### Exercise brief
Retype, word for word, every line from the one holding "Task: Click the Perfect landings count line" through the one holding "This screenshot has height=556, width=980." in the entries below, both included, and only those lines.
─── Exercise data
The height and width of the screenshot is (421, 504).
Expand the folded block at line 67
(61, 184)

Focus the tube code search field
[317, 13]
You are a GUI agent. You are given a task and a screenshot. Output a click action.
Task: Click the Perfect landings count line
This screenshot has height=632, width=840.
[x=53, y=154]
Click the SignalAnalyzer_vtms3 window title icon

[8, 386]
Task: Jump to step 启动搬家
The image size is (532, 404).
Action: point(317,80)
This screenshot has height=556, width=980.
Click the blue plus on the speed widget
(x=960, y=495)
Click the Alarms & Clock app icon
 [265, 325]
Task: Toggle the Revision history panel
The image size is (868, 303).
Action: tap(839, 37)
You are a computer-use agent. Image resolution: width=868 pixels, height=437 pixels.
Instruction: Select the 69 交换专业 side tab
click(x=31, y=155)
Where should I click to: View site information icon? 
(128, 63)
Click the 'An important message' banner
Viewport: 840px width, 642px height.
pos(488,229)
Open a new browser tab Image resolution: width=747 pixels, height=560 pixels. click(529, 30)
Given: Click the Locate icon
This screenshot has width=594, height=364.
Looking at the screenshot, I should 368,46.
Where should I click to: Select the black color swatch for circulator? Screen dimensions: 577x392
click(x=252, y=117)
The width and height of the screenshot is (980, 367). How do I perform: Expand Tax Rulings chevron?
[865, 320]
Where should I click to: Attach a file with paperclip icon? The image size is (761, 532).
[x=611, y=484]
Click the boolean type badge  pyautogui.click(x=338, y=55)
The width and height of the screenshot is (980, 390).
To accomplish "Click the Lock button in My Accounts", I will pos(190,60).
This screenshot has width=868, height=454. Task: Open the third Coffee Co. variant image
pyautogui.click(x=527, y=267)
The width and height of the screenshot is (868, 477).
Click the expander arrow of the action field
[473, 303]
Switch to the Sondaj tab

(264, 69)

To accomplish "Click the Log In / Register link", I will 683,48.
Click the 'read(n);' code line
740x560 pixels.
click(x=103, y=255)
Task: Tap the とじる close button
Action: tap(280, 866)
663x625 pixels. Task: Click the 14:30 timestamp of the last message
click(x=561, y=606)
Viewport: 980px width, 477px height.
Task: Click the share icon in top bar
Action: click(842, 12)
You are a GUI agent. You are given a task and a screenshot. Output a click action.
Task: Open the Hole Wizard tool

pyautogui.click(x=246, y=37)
──────
### Response to this task
Task: Click the Perfect landings count line
This screenshot has height=632, width=840.
[x=53, y=154]
Click the SignalAnalyzer_vtms3 window title icon

[8, 386]
Task: Jump to step 启动搬家
The image size is (532, 404).
Action: point(317,80)
This screenshot has height=556, width=980.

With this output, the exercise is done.